Siap Tindak Tegas! Kemendikdasmen Telusuri Dugaan Penyalahgunaan Dapodik

Ilustrasi pendidikan. Foto: Pexels/Ron Lach

Siap Tindak Tegas! Kemendikdasmen Telusuri Dugaan Penyalahgunaan Dapodik

Muhamad Marup • 6 August 2026 14:03

Jakarta: Kementerian Pendidikan Dasar dan Menengah (Kemendikdasmen) melakukan verifikasi dan penelusuran terkait adanya dugaan penyalahgunaan Data Pokok Pendidikan (Dapodik). Pihak-pihak yang terlibat akan dimintai keterangan guna memastikan fakta dan kronologi yang sebenarnya.

"Saat ini kami tengah melakukan verifikasi dan penelusuran secara menyeluruh terhadap informasi yang beredar," ujar Direktur Jenderal Pendidikan Anak Usia Dini, Pendidikan Dasar, dan Pendidikan Non Formal dan Informal, Kemendikdasmen, Gogot Suharwoto, dalam keterangan resminya, Kamis, 6 Agustus 2026.

Ia memastikan, pihaknya menangani informasi tersebut secara serius dengan mengedepankan prinsip kehati-hatian dan objektivitas. Jika ada pelanggaran, pihaknya akan menindaklanjuti sesuai ketentuan.

"Apabila ditemukan adanya penyalahgunaan akses atau pelanggaran terhadap tata kelola Dapodik, Kemendikdasmen akan menindaklanjutinya sesuai ketentuan peraturan perundang-undangan yang berlaku," jelasnya.

Atasi Calon Murid Tak Lolos Sekolah Negeri, 53 Daerah Ajak Swasta di SPMB 2026

Direktur Jenderal Pendidikan Anak Usia Dini, Pendidikan Dasar, dan Pendidikan Nonformal dan Informal, Kementerian Pendidikan Dasar dan Menengah (Kemendikdasmen), Gogot Suharwoto

Sebelumnya, beredar di media sosial mengenai dugaan penggunaan data anak untuk didaftarkan ke Dapodik pada satuan pendidikan tertentu tanpa sepengetahuan orang tua. Dapodik merupakan sistem pendataan pendidikan nasional yang digunakan sebagai dasar perencanaan, pelaksanaan, evaluasi, dan pengambilan kebijakan pendidikan.

Kemendikdasmen menegaskan bahwa secara prosedural penginputan data peserta didik ke dalam Dapodik hanya dapat dilakukan oleh satuan pendidikan melalui akun resmi yang berwenang. Penginputan data tersebut harus didasarkan pada dokumen serta proses administrasi penerimaan peserta didik sesuai dengan ketentuan yang berlaku.

▶ Tugas Anda
Kutip bagian artikel tentang Dapodik di atas, mulai dari "Sebelumnya, beredar di" dan berakhir pada "ketentuan yang berlaku.".

▶ Informasi yang Ditampilkan
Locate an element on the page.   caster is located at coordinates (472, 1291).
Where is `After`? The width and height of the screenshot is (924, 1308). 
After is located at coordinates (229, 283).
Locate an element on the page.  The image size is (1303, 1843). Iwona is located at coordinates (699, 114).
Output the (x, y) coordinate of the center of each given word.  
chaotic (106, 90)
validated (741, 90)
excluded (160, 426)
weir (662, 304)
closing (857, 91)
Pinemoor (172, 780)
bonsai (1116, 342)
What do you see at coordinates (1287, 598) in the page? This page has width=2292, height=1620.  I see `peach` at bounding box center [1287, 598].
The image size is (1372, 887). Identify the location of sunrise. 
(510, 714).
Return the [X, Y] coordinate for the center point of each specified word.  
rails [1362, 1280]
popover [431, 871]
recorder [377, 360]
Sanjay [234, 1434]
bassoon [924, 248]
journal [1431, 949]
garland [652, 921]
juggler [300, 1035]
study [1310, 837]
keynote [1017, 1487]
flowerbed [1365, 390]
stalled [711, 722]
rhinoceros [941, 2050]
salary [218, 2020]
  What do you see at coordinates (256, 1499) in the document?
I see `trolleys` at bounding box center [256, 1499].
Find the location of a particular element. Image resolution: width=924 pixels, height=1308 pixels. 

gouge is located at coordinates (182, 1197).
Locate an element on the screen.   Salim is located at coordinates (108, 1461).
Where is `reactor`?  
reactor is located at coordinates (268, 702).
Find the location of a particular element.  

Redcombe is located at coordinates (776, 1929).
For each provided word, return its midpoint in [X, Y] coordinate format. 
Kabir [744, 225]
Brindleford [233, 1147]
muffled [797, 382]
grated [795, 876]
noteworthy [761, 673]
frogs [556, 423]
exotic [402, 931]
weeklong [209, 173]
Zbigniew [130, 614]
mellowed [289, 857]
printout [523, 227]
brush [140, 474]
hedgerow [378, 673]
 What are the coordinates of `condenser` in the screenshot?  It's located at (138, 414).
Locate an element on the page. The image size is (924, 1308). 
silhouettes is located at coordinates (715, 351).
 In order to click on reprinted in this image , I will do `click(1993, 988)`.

▶ Jawaban Akhir
Sebelumnya, beredar di media sosial mengenai dugaan penggunaan data anak untuk didaftarkan ke Dapodik pada satuan pendidikan tertentu tanpa sepengetahuan orang tua. Dapodik merupakan sistem pendataan pendidikan nasional yang digunakan sebagai dasar perencanaan, pelaksanaan, evaluasi, dan pengambilan kebijakan pendidikan.

Kemendikdasmen menegaskan bahwa secara prosedural penginputan data peserta didik ke dalam Dapodik hanya dapat dilakukan oleh satuan pendidikan melalui akun resmi yang berwenang. Penginputan data tersebut harus didasarkan pada dokumen serta proses administrasi penerimaan peserta didik sesuai dengan ketentuan yang berlaku.